South African government bonds and banking stocks plummeted on Friday morning as analysts prepare for imminent downgrades to the country’s credit ratings, after the nation’s president dismissed his finance minister Pravin Gordhan and eight other cabinet members overnight.

Jacob Zuma had been engaged in a power struggle against Mr Gordhan for months, and he sacked him in a late-night cabinet meeting on Thursday night.

At publication time, yields on the country’s benchmark 10-year bonds, which rise when prices fall, were up 32.5 basis points (0.325 percentage points) to 8.813 per cent.

The FTSE/JSE Africa Banks Index, meanwhile, was down 5.5 per cent, its biggest one-day drop since December 2015 – the last time president Zuma sacked his finance minister. The rand, which at publication time was 1.4 per cent weaker for the day, is on track for its worst week since the same date.

The president’s conflict with Mr Gordhan has repeatedly dented the rand’s rally over the last year but, while previous falls have generally been reversed fairly quickly, many analysts are sceptical that it will be as easy this time.

Peter Attard Montalto at Nomura stressed that “this is not over yet”, and said many in the market are still being too optimistic.

This is an attack on the institution of the National Treasury and as such will trigger multiple downgrades.

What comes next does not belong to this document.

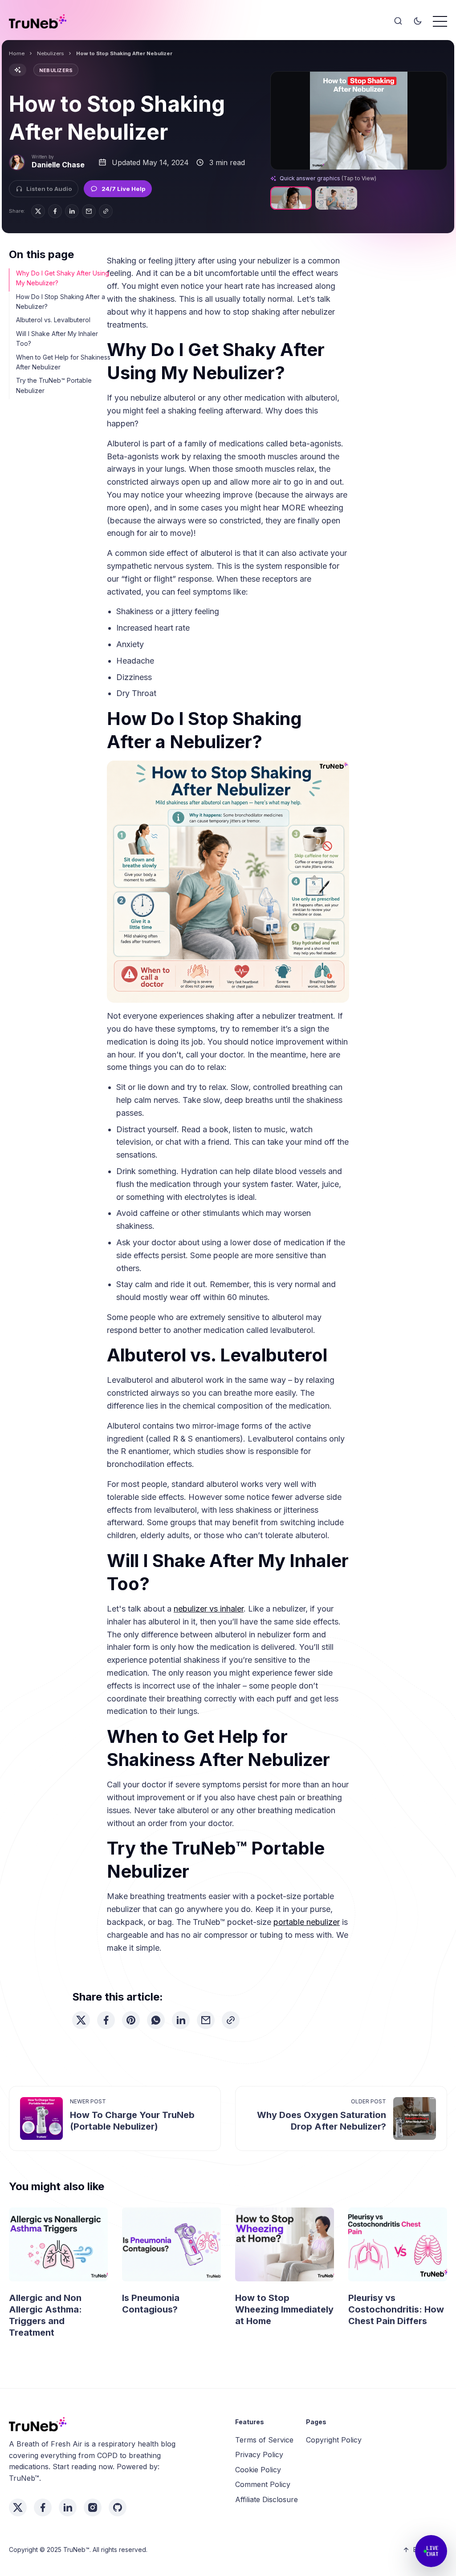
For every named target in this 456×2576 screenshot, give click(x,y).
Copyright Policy (334, 2439)
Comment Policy (262, 2484)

The market has been far too complacent that Zuma cannot remove PG but he has now gone and done it and yet the market is still hanging onto the hope of a credible candidate which has not come with a complete clear out at NT. This is a full whack Zuma led reshuffle which will lead to multiple imminent downgrades where Zuma is confident he has the upper hand over weak internal ANC opposition. The market will be watching blowback risk now as the next reason to be too positive on this. The opposition to Zuma is too split with too weak a leadership in the NEC to be effective here. Zuma believes he is, and we think he is, much stronger than the market thinks he is. The market has a lot of catching up to do still I think to the reality on the ground.”

Timothy Ash at Bluebay Asset Management agreed that markets have yet to price in the full importance of the reshuffle, saying the relatively modest moves in the rand overnight “are frankly bizarre”.

He said South African assets may be supported in the short term by positive sentiment toward emerging markets in general, but added: “short term Zuma could succeed, but if he does this will likely change the character of the country in a meaningful way, and in the process make the longer term investment story much more challenging”.

Lutz Karpowitz at Commerzbank said the latest developments will create new headaches for the South African Reserve Bank. The central bank had hoped it was at the end of its easing cycle and could even move toward lowering interest rates as the strong rand helped bring down inflation, but its governor warned yesterday that the recent political instability threatened that outlook.

Mr Karpowitz said:

In an environment of increasingly open corruption within the government the only guarantor for the rand is the central bank. The fact that it left the key rate at 7 per cent yesterday almost got lost amongst the frenetic developments. Let’s wait and see how long it takes until the weak rand forces the central bank to raise rates again.